Secret whispers, unwritten rules

3 min read

Sometimes it’s not the speed and drama of the peloton that impresses us but its unspoken principle of fairness. If only real life was the same…

Illustration Sean O’Brien

At the end of the 2003 film Lost In Translation, Bill Murray’s ageing film star whispers something into the ear of Scarlett Johansson’s neglected newly-wed before getting into a taxi to the airport. The two have shared a few platonic days while staying at the same Tokyo hotel and the secret whisper is an enigmatic ending to their time together.

No one – not the stars nor the director and screenwriter Sofia Coppola – have ever revealed what was said.

The scene came to mind during Stage 17 of this year’s Vuelta, which finished at the top of the Angliru. What exactly did Sepp Kuss – wearing the race leader’s jersey – say on the radio as his two Jumbo-Visma teammates, Jonas Vingegaard and Primož Roglič, disappeared into the mist, seemingly taking his dream of GC glory with them?

As the pair slipped into the sepulchral gloom, Vingegaard briefly looked back over his shoulder at Kuss, his face betraying a discomfort that had more to do with the moral burden he carried than it did the gradient of the mountain. Should he hold out a figurative hand to a teammate who had served him so loyally in the past? Or should he stay on Roglič’s wheel and try to take the red jersey from Kuss? Scarlett Johansson surely felt a similar existential angst as she watched Bill Murray disappear into the Tokyo traffic.

There was no need for them to jettison Kuss. All three were minutes ahead of the nearest challenger on GC and the finish line was within touching distance.

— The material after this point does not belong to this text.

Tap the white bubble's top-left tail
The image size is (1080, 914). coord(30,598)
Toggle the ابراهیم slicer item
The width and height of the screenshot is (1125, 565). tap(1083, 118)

On a deeper, ethical level, Kuss had surely earned their support having previously sacrificed himself for both in his role as super-domestique, most notably at this year’s Giro (Roglič) and Tour (Vingegaard).

What had Kuss said on the radio? If a tweet by the team was to be believed, it was, ‘Go guys!’ Yet after the race Jumbo-Visma DS Grischa Niermann revealed, ‘We couldn’t hear Sepp and we couldn’t see the TV pictures.’

Like most viewers, I sympathised with Kuss, but my reasons were more personal. I was watching the Angliru stage after a morning spent being mentored by a colleague at the cycling charity I occasionally work for. For the past year I’ve been training as a tutor – the person who teaches the teachers – and I’d just been assessed on my debut performance.